Conclusion: In summary, we designed a hypoxia-responsive polymer (P-APm) loaded with belzutifan and Ce6, forming APm/Ce6/HIF through self-assembly. APm/Ce6/HIF, when injected systemically, preferentially accumulate in tumor tissues. In the hypoxic TME, APm/Ce6/HIF rapidly degrade, releasing belzutifan and Ce6. The released belzutifan effectively suppresses tumor growth by targeting hypoxia and autophagy signaling pathways.
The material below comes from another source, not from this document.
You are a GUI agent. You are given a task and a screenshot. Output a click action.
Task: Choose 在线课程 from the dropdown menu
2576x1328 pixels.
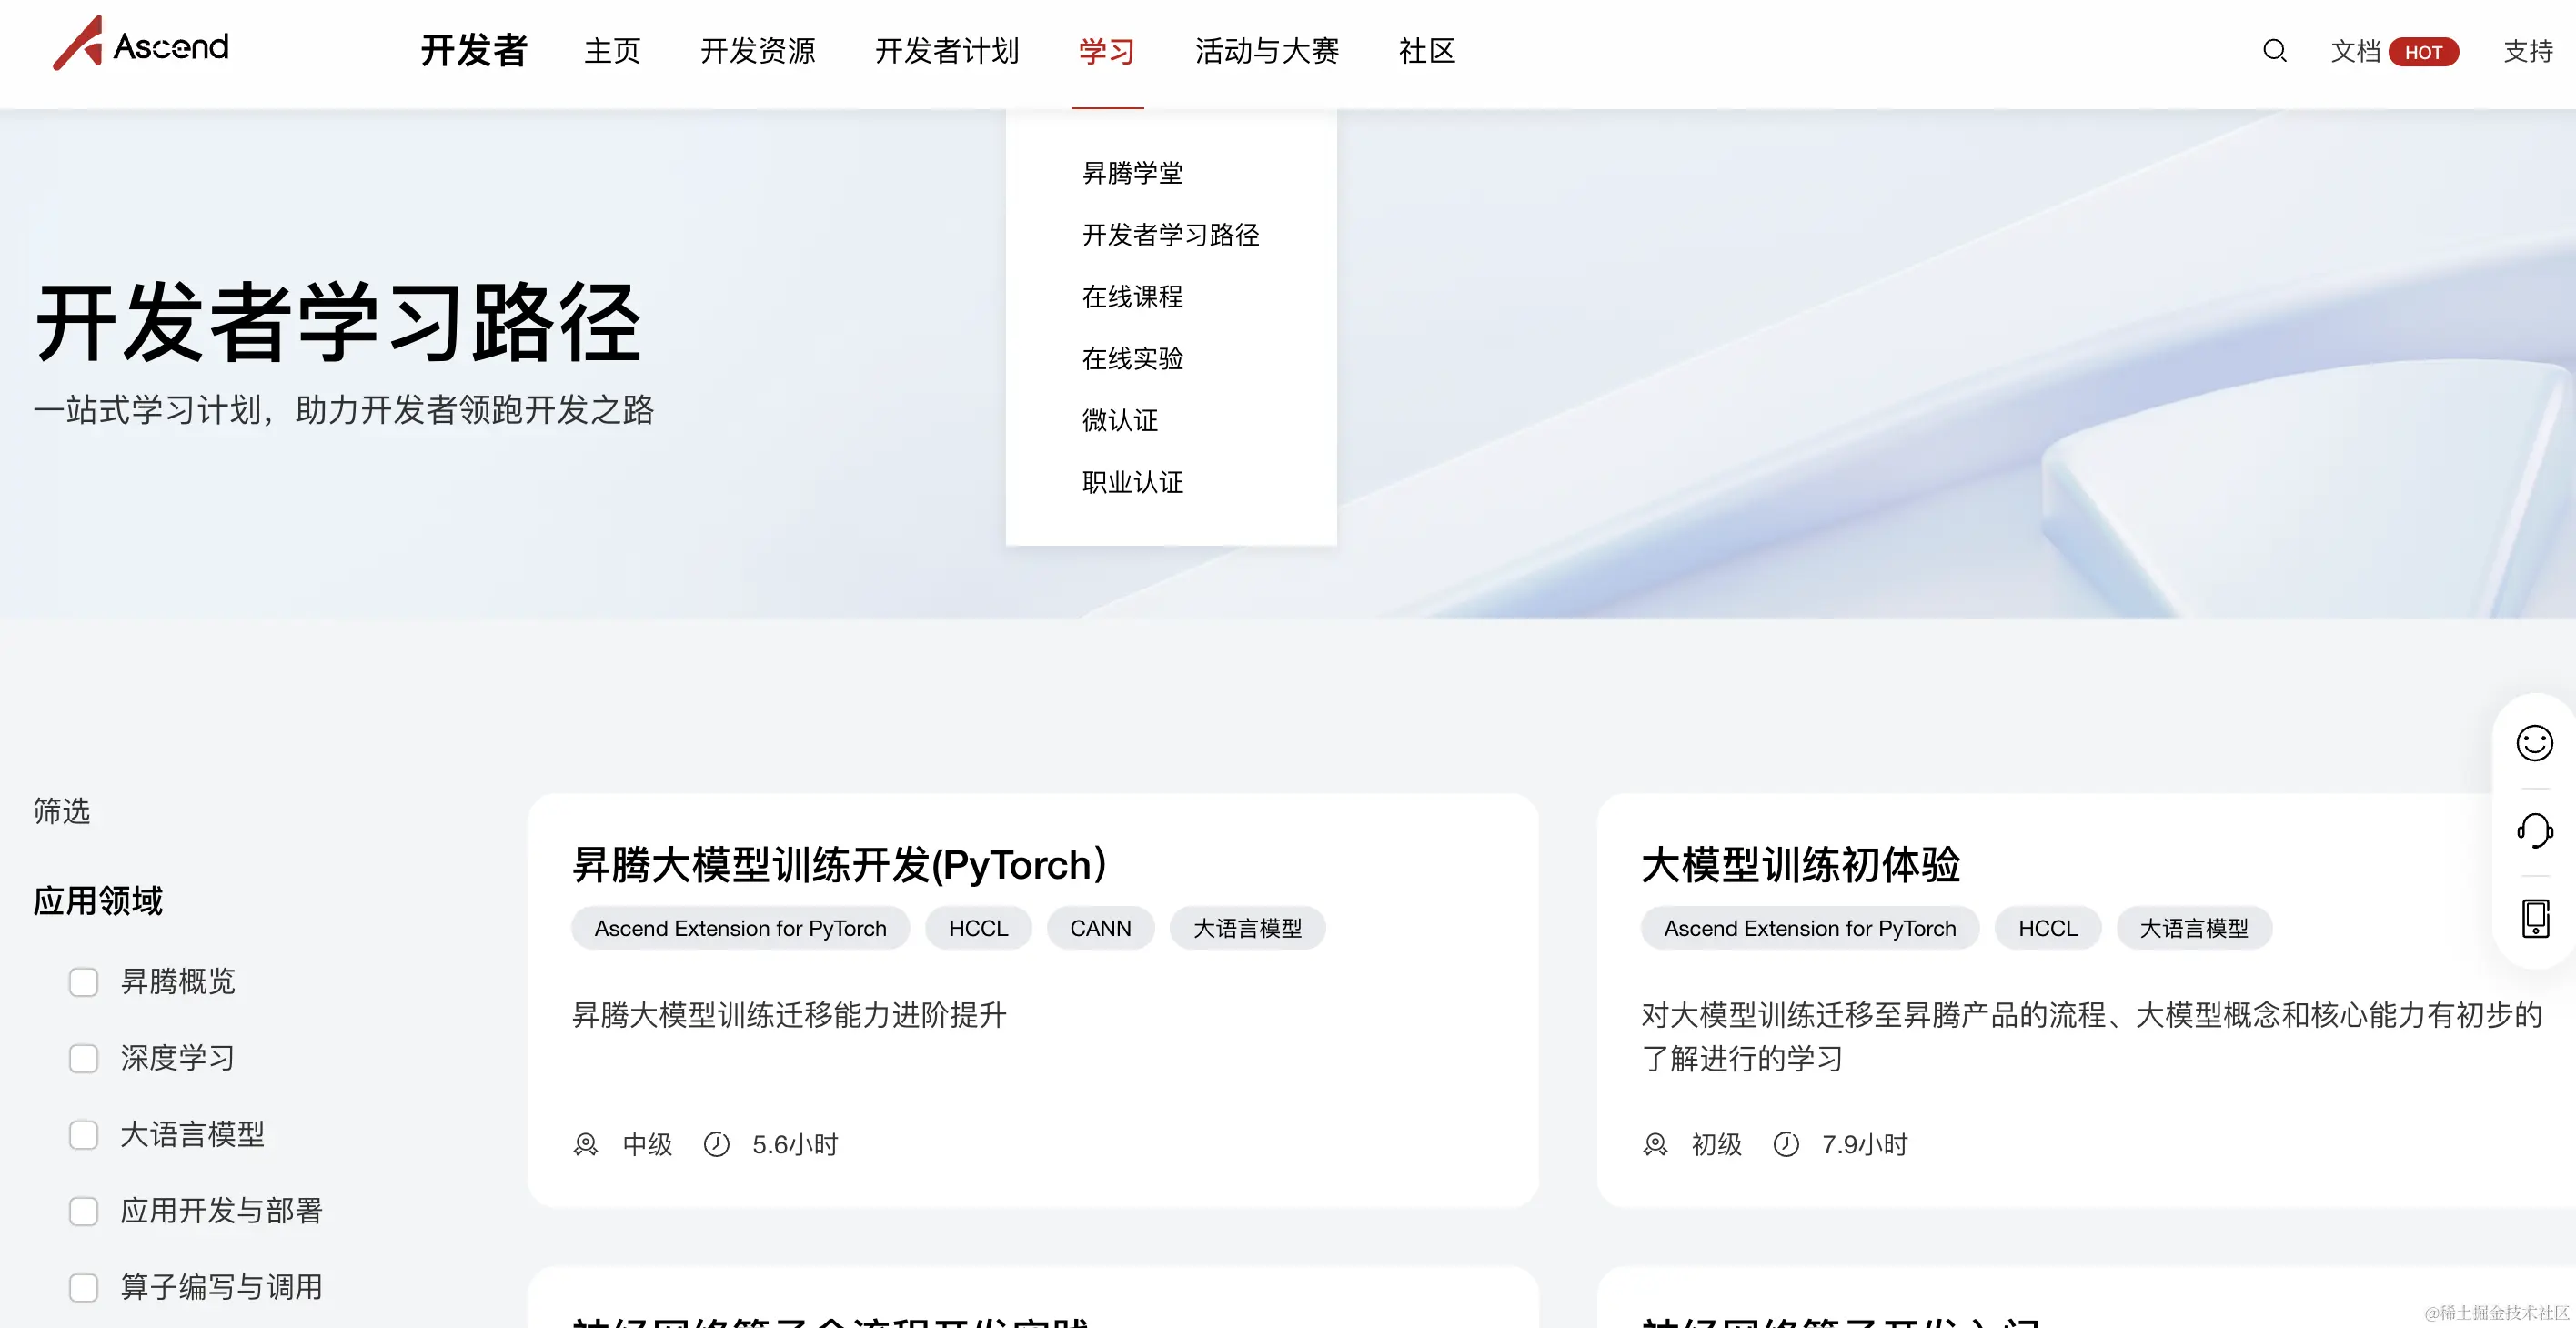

Furthermore, the Ce6 enhances SDT, significantly increasing the generation of ROS and triggering ICD. This process reprograms the “immune-cold” tumor into “immune-hot” tumor by promoting DCs maturation and tumor infiltration of cytotoxic T cells and M1 macrophages, leading to a synergistic effect when combined with αPD-1 therapy. Overall, our study presents a promising targeted therapy combined with immunotherapy strategy for the treatment of RCC, demonstrating significant clinical application potential.